I'm 22, and my close friend’s planning her arranged marriage.
She’s Toronto-born and raised, so I was surprised at her interest in marrying a stranger from another country, given our age and lack of independence/adult life.
But because she was excited for it, I’ve supported her.
However, I've noticed what I'd consider red flags.
As a dowry, he’s asked her to buy a house for them, under her name.
She’s also responsible for sponsoring him to come to Canada and paying for his education.
While she spends $1000 on gifts for him for birthday/Christmas etc., he buys nothing for her.
In his country, he's a lawyer and so he definitely has some money.
When I raise these concerns, my friend reassures me he's not "the kind of guy” to take advantage of her.
I suggested her getting a prenuptial agreement, but she accused me of being jealous that she’s getting married.
I feel she’s all about the idea of a wedding and marriage.
She's not even going to meet him until the day before her wedding.
I'm scared that she'll come back heartbroken.
Is there anything else I can say or do?
You’ve not mentioned the cultural and personal reasons why she chose an arranged marriage in the first place, e.g. if her parents have a happy arranged marriage, or if she believes it has less risk of divorce, etc.
You may be correct that she’s closed her eyes to any potential problems.
But understand that marriages are arranged according to a protocol. The backgrounds of both parties are researched, even astronomical charts are considered and matched.
Someone’s helped her with these arrangements – perhaps, her parents. Or someone in her community who does this professionally.
It’s not as random as you seem to believe.
Stay supportive, it’s possible that her intended groom will turn out to be a fine man…

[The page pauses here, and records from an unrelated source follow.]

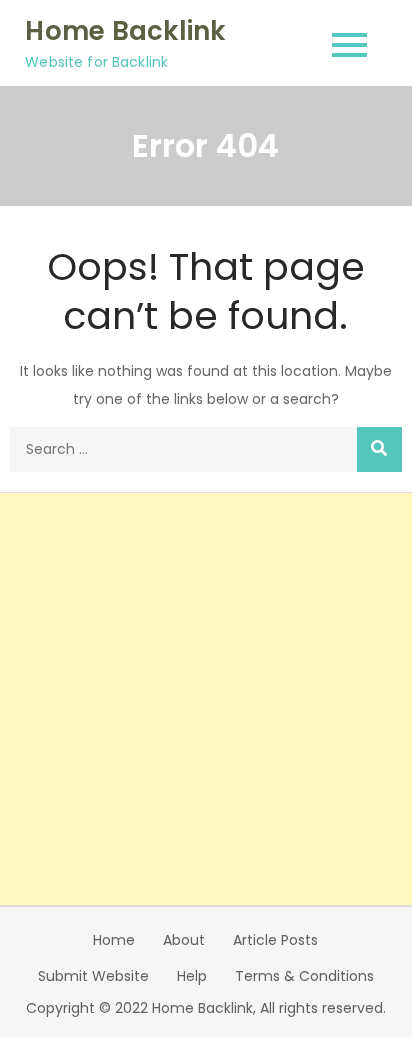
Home (114, 940)
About (184, 940)
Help (192, 976)
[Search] (379, 449)
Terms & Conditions (304, 976)
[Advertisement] (206, 699)
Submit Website (93, 976)
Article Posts (275, 940)
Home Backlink (125, 31)
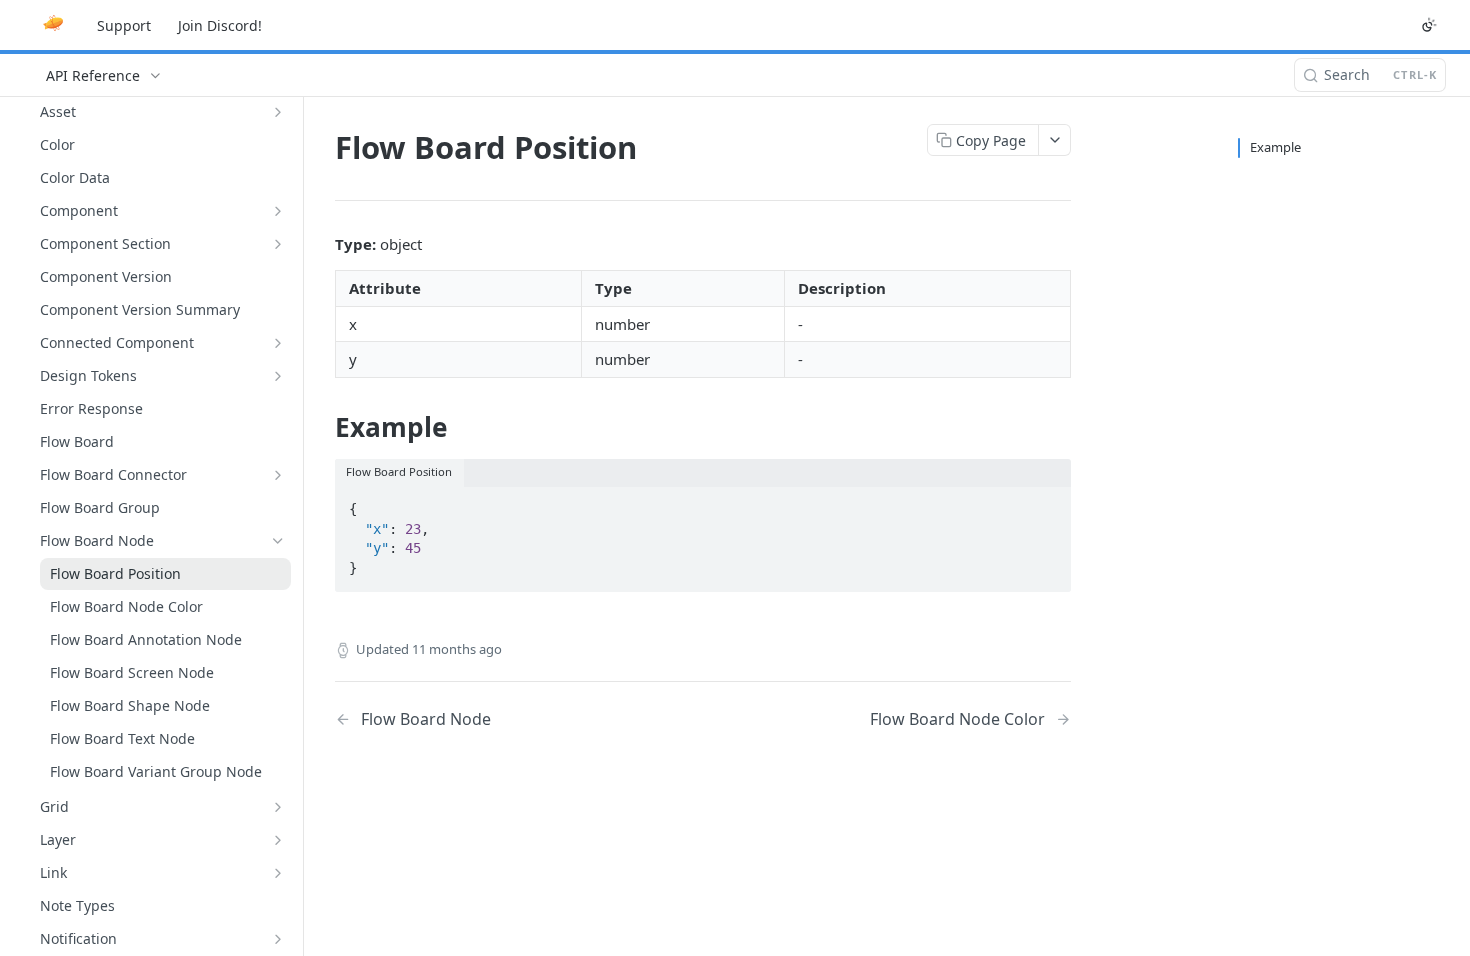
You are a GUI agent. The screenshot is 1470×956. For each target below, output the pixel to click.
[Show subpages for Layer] (278, 840)
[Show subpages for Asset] (278, 112)
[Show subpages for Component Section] (278, 244)
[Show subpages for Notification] (278, 939)
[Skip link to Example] (321, 427)
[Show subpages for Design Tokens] (278, 376)
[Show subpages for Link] (278, 873)
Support (124, 25)
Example (1275, 147)
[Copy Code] (1047, 503)
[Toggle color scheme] (1429, 25)
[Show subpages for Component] (278, 211)
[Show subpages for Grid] (278, 807)
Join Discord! (220, 25)
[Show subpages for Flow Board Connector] (278, 475)
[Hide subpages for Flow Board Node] (278, 541)
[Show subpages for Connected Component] (278, 343)
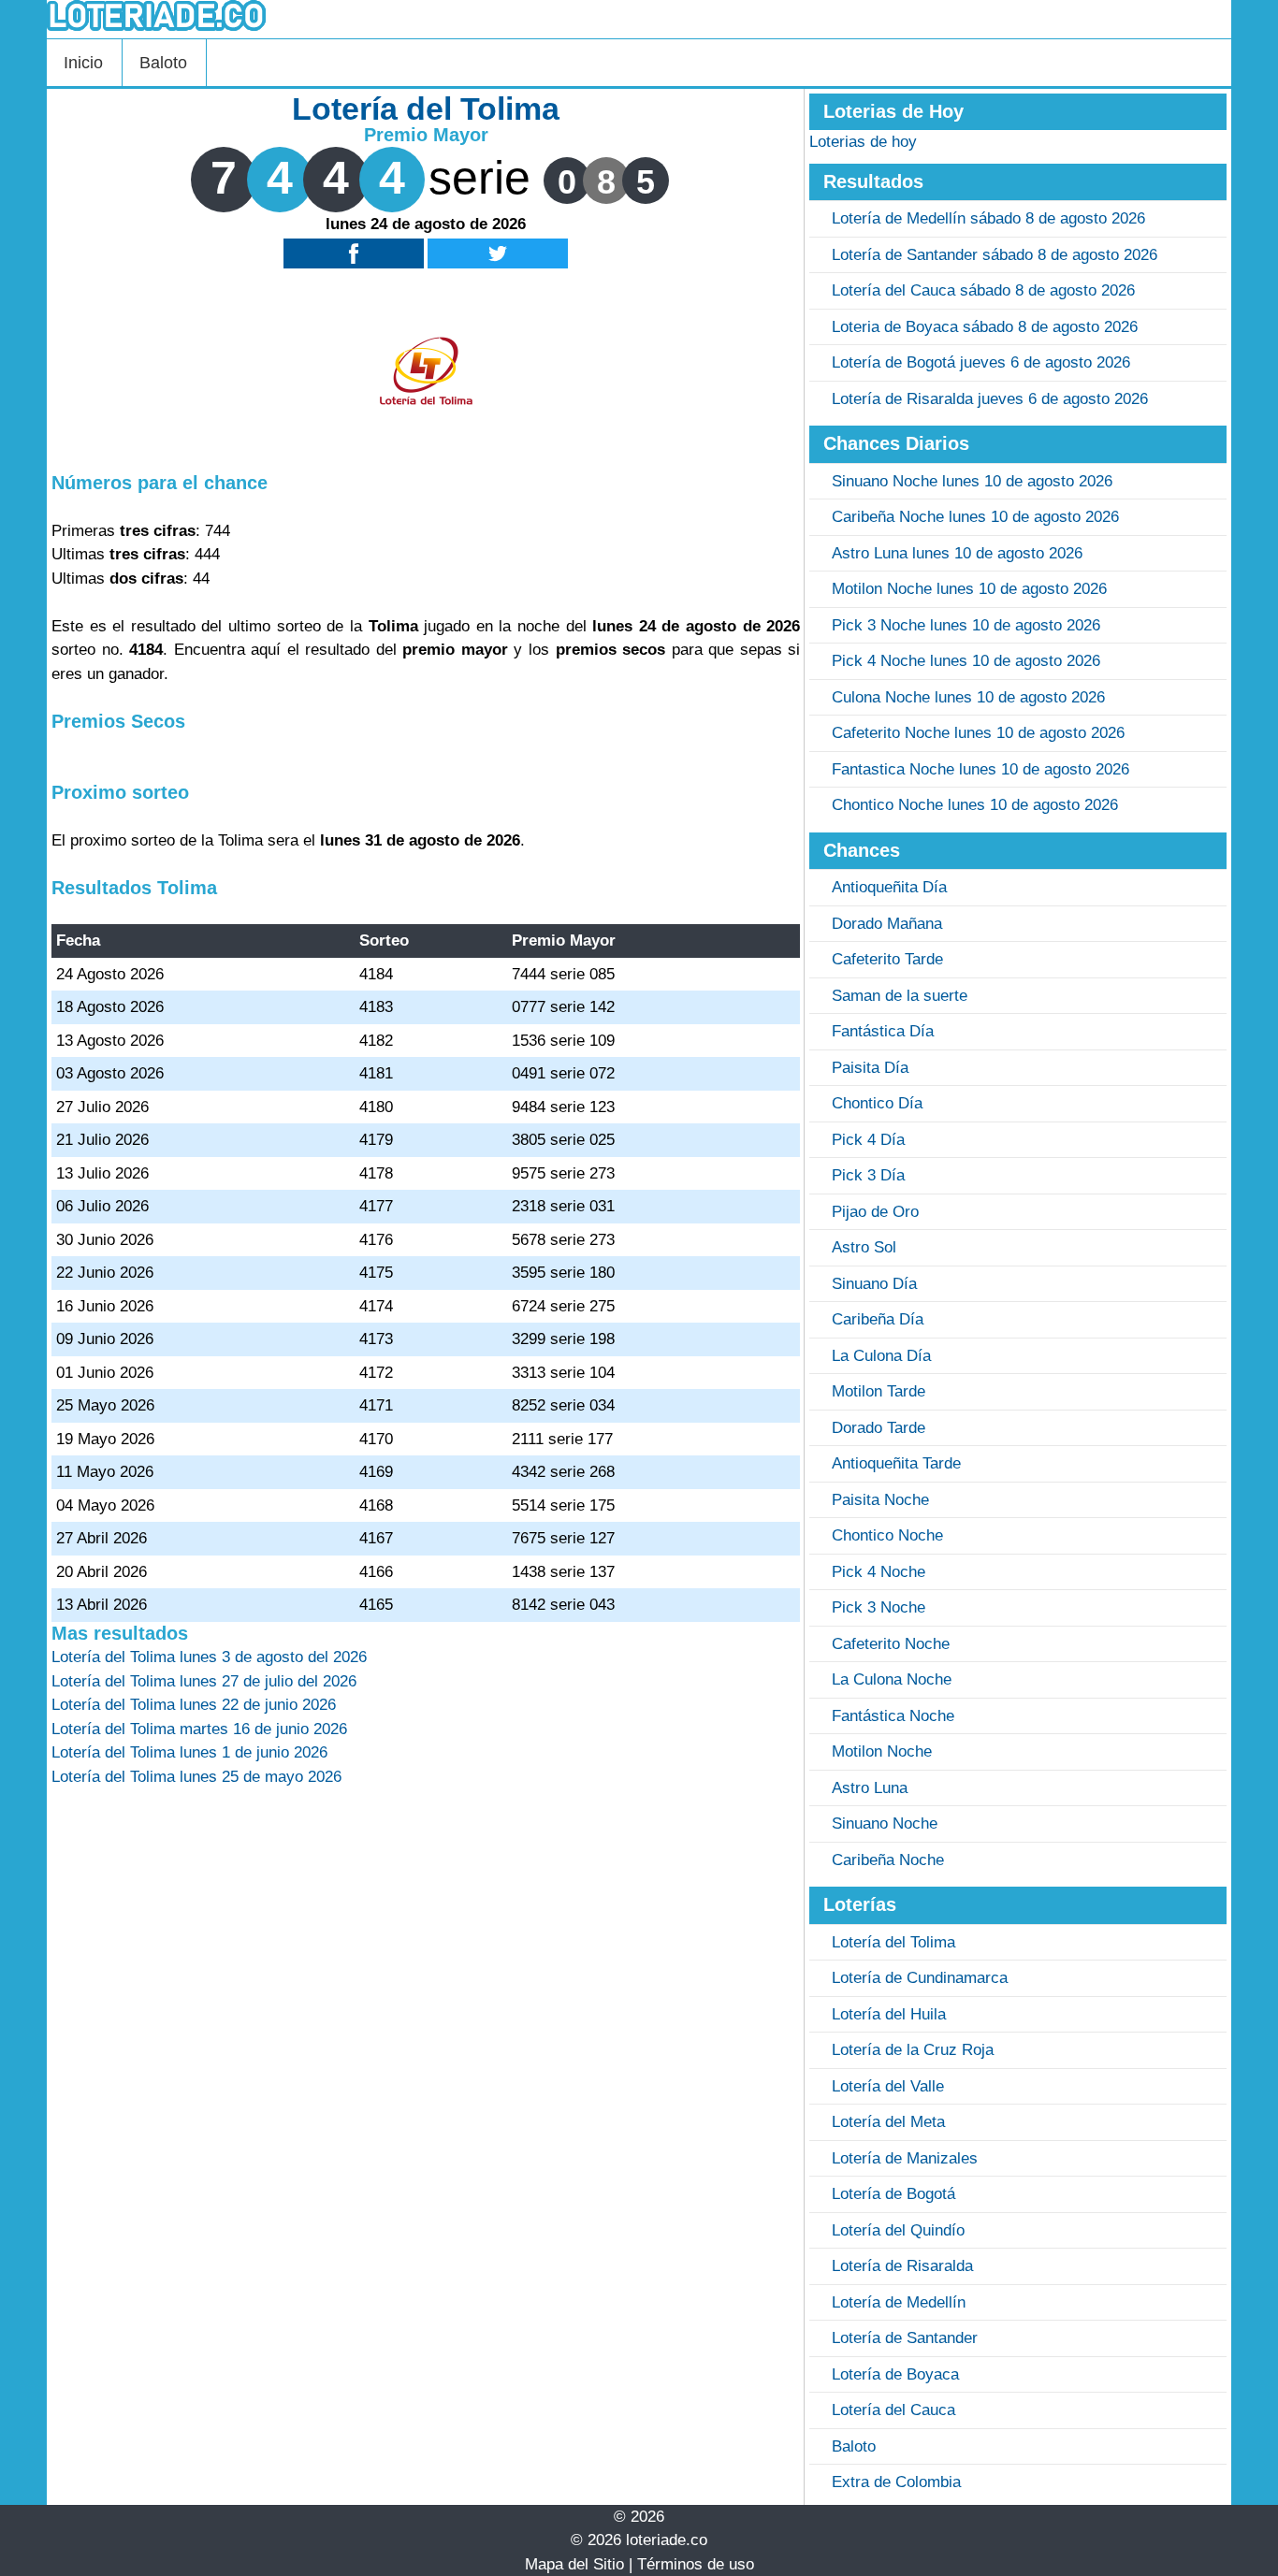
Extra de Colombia (896, 2482)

Or not. Then, as a friend, she’ll need you more than ever.
I’ve been seeing a wonderful woman for two years. We’re in love.
I’m in my 60's, she’s in her late-50’s, and we’re both divorced. I see a future together.
However, I’ve withheld a dark secret.
Seven years ago I was charged with a criminal offence – white-collar crime - and went to prison.
I served my time, but am prohibited from travelling to the U.S. without getting a waiver, which I’m working on.
My girlfriend knows nothing of this, but I want to be honest with her.
I should’ve disclosed this much earlier but I just couldn't. She's my whole world, and I don't want to lose her.
Ex-Con in Love
Work on the cross-border waiver and research whether a pardon’s possible for your particular crime.
Disclose all to her VERY soon, and also describe these efforts to put the past further behind you.
Be open and honest about the circumstances that led you to commit that crime (e.g. pressure from others, greed, sloppiness, whatever).
Tell her how jail affected you, how you handled getting back into society, and in what positive ways you believe you’ve changed.
She’ll be shocked initially, but if she loves you she’ll have some compassion for who you were then, and how you’ve changed.
Apologize for not telling her sooner, for fear of losing her.
She may want some time to think about the relationship. But if you’ve truly turned your life around, there’s plenty of reason to be hopeful that she’ll come around.
FEEDBACK Regarding the pregnant woman, her boyfriend, and her sister (January 12):
Reader – “Why is a 39-year-old pregnant woman still living under her mother's roof and the baby's father’s living with his mother?
“Why can’t they make a life for themselves and their child in their OWN home?
“By the time of middle age and bringing a child into the world, they should be able to support themselves.
“Also, the 30-year-old sister should be in her own place, and Mom shouldn’t be "doing everything" for them.”
Ellie – If lives were run according to outsiders’ conclusions, you’d have made some good points.
But peoples’ lifestyles have origins that we don’t know unless told.
Two-to-three generations of family often live together for economic reasons. On their own, this couple would need two decent, incomes for daycare, rent, food, etc.
To change their situation – given what may be limited educations, low-wage jobs, co-dependencies with elders – requires more than passing advice.
Tip of the day:
Don’t judge an arranged marriage without knowing more about it.